Collateral vein dynamics in mouse models of venous thrombosis: Pathways consistent with humans.

INTRODUCTION

Prolific collateralization in the venous system has been associated with more severe disease. However, there is a scarcity of information on venogenesis and collateral vessel progression over time. Further, little is understood regarding the relevance of the most common preclinical model-the mouse-for studying venous collateralization. The purpose of this work was to non-invasively and quantitatively characterize collateral vein development and progression in two murine models of deep vein thrombosis using magnetic resonance imaging (MRI).

METHODS

Venous thrombosis (VT) was induced in 12-14-week-old male C57BL/6 mice using either the inferior vena cava (IVC) ligation model (n = 5) or the electrolytic IVC model (n = 5). Magnetic Resonance Imaging (MRI) methods optimized for small venous imaging were used on days 2, 6, 14, and 21 following venous thrombosis induction to quantify collateral development and thrombus volume.

RESULTS

Collateral veins ~150-200 μm in diameter could be tracked in three dimensions.
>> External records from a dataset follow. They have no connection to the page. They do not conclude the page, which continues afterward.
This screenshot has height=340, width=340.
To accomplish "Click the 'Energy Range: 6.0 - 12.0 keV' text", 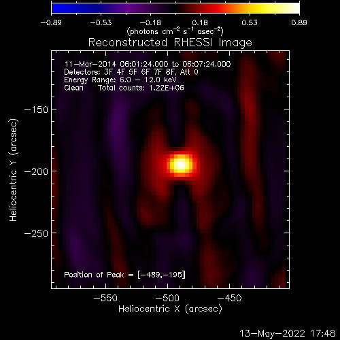I will pos(120,80).
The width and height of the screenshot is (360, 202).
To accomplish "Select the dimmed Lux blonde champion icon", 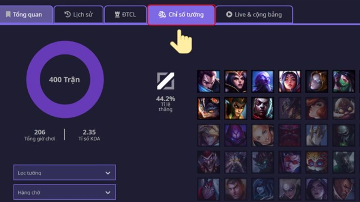I will (263, 135).
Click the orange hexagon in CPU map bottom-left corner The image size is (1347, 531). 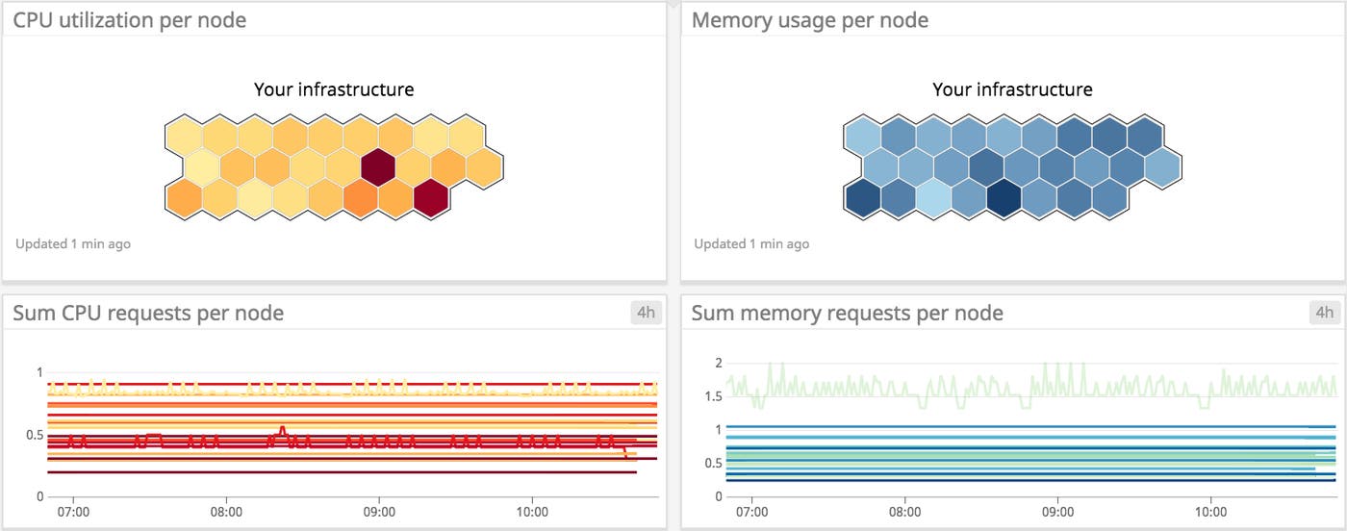point(183,198)
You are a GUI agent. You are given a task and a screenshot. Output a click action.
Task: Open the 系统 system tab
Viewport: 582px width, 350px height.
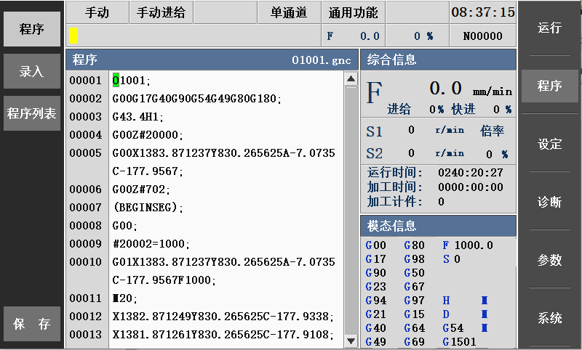pyautogui.click(x=550, y=318)
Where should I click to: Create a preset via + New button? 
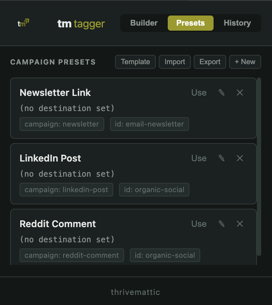[245, 62]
Collateral pathways were influenced by pre-existing anatomy; mice with bilateral IVC branches showed a predominant superficial collateral pathway (superficial and internal epigastric veins), whereas mice with no lateral branches exhibited a strong intermediate collateral pathway (gonadal and periureteric veins) and were less likely to develop ascending lumbar collaterals. The degree of venogenesis showed a positive correlation with thrombus volume in both models (combined R = 0.64, p < 0.0001).

CONCLUSIONS

Venous collateral pathways in C57BL/6 mice are consistent with those described in humans. Collateral pathways are influenced by pre-existing anatomy, and the degree of collateralization correlates with thrombus volume.